▸ INSTRUCTION A
In the dog chew forum thread, condense the paragraph that begins "I use the raw marrow bones too" into a shorter version that keeps its main facts.
▸ INSTRUCTION B
Transcribe the dog chew forum thread word for word, starting at the words "As long as they" and ending after "had stomach problems......".

▸ DOCUMENT SEGMENT
========

I see things called "retriever rolls" ...thoughts on them?


----------



## missmarstar (Jul 22, 2007)

Antlers!! Antlers are a godsend in my house with my 2 very tough chewers. They last for months and months, and don't get all gross, smelly and soggy like raw marrow bones (though we still give those to the dogs on occasion as a special meaty treat). The dogs will chew them for hours straight.

I buy my dogs' antlers from an ebay seller at his store here:

items in Antler Dog Chews Michigan Antler Ar store on eBay!


----------



## Siques (Aug 9, 2011)

I gave my golden retriever rolls for ten years - only one a week because I think they have a high calorie count. I would watch her closely while she was chewing and always take it away when she got down to the last piece so she wouldn't try to swallow a large piece.

I have had my scares with her, however, a large piece occasionally would get stuck between her back molars down her throat, but she usually came to me or I could tell by the way she was acting and I could ask her if she needed help and she would open her mouth and I would fish out the offending piece.


----------



## Angelina (Aug 11, 2011)

I use the raw marrow bones too but forget the pet store...get them from the butcher! Much cheaper that way. Once they are used up I boil them, stuff one side with buffalo meat and freeze, then turn them on their side and stuff with steak and low salt beef broth. You could use chicken pieces or broth too if your dog tolerates chicken. The girls get one a day when I leave for work and love them (can't wait for me to leave!!).

I was also buying the bully sticks but they are just too expensive now...I watched them go from $14. a bag at Costco to $26 and that was just too high. I am too afraid to use rawhide as I have had Angelina get them stuck on her back molars when she was younger.


----------



## JenniferJohnsonLovesGOLD (Sep 8, 2011)

Costco sells "porkhide twists" that are great. There are 30+ foot longish per bag for about $11. They seem to only sell them seasonally so when they have them I stock up.

Jen


----------



## Yamanjazz (Aug 29, 2011)

its practically impossible for me to get antler here in Cyprus, i wouldnt even attempt to import them(probably get in trouble). We have bully sticks but they are all No-Name makes and im not really sure they are up to standards(what do you think?). I could probably try marrow bones from the butchers i suppose. My friend owns a butcher shop so it wouldnt cost me anything. Ill have to look up how to prepare them if needed. Goldie is a bit crazy and doesnt know when to stop so rawhide seems like a no-no for now. At the moment im looking for pork strips but havent found a place that sells them yet. We are going to the south of Cyprus tomorrow to do some shopping so Ill let you know what is going on soon. Thanks again for all the wonderful feedback!


----------



## Yamanjazz (Aug 29, 2011)

Ok we got him a pack of bully sticks today... He must love them... he went through 1 in about 3-4 minutes!!!  hehe Ok heres the next question: How many can they eat? Goldie is now 8 weeks old.


----------



## Wyatt's mommy (Feb 25, 2011)

I agree with Swampcollie.........we give rawhide and pig ears to both our dogs and have never had a problem.....


----------



## Yamanjazz (Aug 29, 2011)

I noticed that he was trying to swallow the last bit(almost 1.5 - 2.0 inch) of the bully stick so i guess nothing is "safe" for doggies


----------



## Wyatt's mommy (Feb 25, 2011)

Yamanjazz said:


> I noticed that he was trying to swallow the last bit(almost 1.5 - 2.0 inch) of the bully stick so i guess nothing is "safe" for doggies


As long as they can pass it they will be fine........my first golden would literally swallow things whole.....he was also my rock eater lol! And he never had stomach problems......


----------

========

▸ DATA EXCERPT
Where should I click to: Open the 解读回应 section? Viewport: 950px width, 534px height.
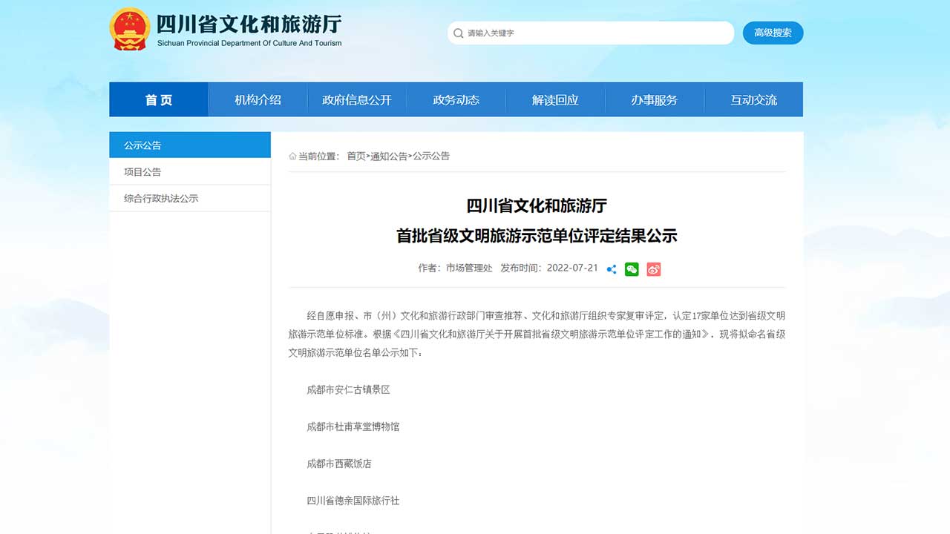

========

▸ TASK RESPONSE A
Raw marrow bones are much cheaper from the butcher than from the pet store. Once they are used up, the writer boils them, stuffs one side with buffalo meat, and freezes them. Then the writer turns them over and stuffs the other side with steak and low-salt beef broth. Chicken pieces or broth also work if the dog tolerates chicken. The girls get one a day when the writer leaves for work, and they love them.

▸ TASK RESPONSE B
As long as they can pass it they will be fine........my first golden would literally swallow things whole.....he was also my rock eater lol! And he never had stomach problems......